• WHAT IS EXPECTED: Filter the rows below and copy out each line that contains the string "dimensions", treating uppercase and lowercase as different.

• DATASET CONTENT:
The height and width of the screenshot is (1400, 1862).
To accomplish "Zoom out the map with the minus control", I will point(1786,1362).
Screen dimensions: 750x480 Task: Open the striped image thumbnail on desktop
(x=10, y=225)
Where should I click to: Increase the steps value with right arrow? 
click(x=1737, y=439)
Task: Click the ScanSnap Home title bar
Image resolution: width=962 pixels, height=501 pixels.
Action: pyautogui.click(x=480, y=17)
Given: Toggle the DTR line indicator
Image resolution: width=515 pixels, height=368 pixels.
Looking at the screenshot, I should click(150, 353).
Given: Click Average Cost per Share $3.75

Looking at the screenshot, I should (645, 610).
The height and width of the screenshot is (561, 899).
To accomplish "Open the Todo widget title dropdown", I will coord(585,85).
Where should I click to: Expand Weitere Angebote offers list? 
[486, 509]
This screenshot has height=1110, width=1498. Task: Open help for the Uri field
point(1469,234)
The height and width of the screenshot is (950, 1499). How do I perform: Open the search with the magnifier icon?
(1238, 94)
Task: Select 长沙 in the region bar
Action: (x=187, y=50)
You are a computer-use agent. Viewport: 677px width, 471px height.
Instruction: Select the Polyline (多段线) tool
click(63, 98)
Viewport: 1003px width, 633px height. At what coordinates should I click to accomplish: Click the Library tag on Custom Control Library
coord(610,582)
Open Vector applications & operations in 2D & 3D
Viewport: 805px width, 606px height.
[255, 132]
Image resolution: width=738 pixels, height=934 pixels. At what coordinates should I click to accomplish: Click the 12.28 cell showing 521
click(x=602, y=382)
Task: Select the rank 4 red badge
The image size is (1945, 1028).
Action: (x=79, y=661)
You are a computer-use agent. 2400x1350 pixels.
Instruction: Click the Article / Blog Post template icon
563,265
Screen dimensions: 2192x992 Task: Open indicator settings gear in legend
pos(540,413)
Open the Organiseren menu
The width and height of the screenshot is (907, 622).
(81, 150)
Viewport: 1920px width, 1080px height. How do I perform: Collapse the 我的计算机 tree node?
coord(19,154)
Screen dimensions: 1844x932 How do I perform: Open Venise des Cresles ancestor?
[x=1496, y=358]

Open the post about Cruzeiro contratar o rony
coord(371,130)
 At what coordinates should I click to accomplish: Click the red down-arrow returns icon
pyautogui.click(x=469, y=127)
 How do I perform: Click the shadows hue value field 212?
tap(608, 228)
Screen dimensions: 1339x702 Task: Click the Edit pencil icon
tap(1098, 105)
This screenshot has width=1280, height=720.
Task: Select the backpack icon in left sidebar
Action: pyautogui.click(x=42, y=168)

• COMPLETED EXERCISE:
Screen dimensions: 750x480 Task: Open the striped image thumbnail on desktop
Screen dimensions: 2192x992 Task: Open indicator settings gear in legend
Screen dimensions: 1844x932 How do I perform: Open Venise des Cresles ancestor?
Screen dimensions: 1339x702 Task: Click the Edit pencil icon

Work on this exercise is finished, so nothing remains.